*** Data provided ***
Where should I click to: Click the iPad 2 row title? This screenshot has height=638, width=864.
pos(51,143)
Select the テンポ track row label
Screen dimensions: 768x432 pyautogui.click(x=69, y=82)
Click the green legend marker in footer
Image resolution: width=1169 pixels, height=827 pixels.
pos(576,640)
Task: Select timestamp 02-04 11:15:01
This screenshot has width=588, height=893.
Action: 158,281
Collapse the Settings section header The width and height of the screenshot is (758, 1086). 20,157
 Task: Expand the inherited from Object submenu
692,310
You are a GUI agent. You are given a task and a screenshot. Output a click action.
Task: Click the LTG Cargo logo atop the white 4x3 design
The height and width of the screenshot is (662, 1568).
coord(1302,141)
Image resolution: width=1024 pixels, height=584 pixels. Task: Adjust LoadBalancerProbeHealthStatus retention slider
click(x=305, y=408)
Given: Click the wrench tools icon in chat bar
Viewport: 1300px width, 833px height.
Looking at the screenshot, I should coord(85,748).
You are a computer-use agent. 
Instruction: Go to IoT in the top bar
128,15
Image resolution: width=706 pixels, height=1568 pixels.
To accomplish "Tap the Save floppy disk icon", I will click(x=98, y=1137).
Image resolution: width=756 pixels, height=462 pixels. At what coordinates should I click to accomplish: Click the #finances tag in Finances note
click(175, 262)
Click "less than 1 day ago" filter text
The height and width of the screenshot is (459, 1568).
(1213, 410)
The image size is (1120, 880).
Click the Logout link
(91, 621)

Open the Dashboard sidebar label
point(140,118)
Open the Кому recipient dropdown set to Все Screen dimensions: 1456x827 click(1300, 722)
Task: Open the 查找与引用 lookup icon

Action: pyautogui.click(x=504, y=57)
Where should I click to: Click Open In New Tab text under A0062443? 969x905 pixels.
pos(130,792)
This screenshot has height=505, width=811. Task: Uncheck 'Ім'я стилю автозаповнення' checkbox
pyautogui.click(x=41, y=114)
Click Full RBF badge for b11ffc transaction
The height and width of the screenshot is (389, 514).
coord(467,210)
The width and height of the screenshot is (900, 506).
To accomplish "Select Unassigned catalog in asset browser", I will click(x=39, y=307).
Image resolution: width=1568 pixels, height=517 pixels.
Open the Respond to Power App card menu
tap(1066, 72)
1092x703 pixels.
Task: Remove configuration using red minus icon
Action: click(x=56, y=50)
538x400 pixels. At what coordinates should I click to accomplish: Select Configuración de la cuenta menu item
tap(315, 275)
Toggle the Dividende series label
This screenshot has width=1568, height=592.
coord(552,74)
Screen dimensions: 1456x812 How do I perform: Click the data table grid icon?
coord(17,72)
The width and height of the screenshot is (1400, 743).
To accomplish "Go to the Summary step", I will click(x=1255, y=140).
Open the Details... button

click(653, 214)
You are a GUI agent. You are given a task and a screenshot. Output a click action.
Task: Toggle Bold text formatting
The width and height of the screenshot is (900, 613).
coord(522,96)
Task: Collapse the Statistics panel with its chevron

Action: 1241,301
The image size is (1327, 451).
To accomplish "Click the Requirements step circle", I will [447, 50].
*** End of Data provided ***
Goal of the exercise
With the line containing "Image resolution: width=1568" as the first and the last line above as the final one, copy those lines exactly and no others.

Reply to the task
Image resolution: width=1568 pixels, height=517 pixels.
Open the Respond to Power App card menu
tap(1066, 72)
1092x703 pixels.
Task: Remove configuration using red minus icon
Action: click(x=56, y=50)
538x400 pixels. At what coordinates should I click to accomplish: Select Configuración de la cuenta menu item
tap(315, 275)
Toggle the Dividende series label
This screenshot has width=1568, height=592.
coord(552,74)
Screen dimensions: 1456x812 How do I perform: Click the data table grid icon?
coord(17,72)
The width and height of the screenshot is (1400, 743).
To accomplish "Go to the Summary step", I will click(x=1255, y=140).
Open the Details... button

click(653, 214)
You are a GUI agent. You are given a task and a screenshot. Output a click action.
Task: Toggle Bold text formatting
The width and height of the screenshot is (900, 613).
coord(522,96)
Task: Collapse the Statistics panel with its chevron

Action: 1241,301
The image size is (1327, 451).
To accomplish "Click the Requirements step circle", I will [447, 50].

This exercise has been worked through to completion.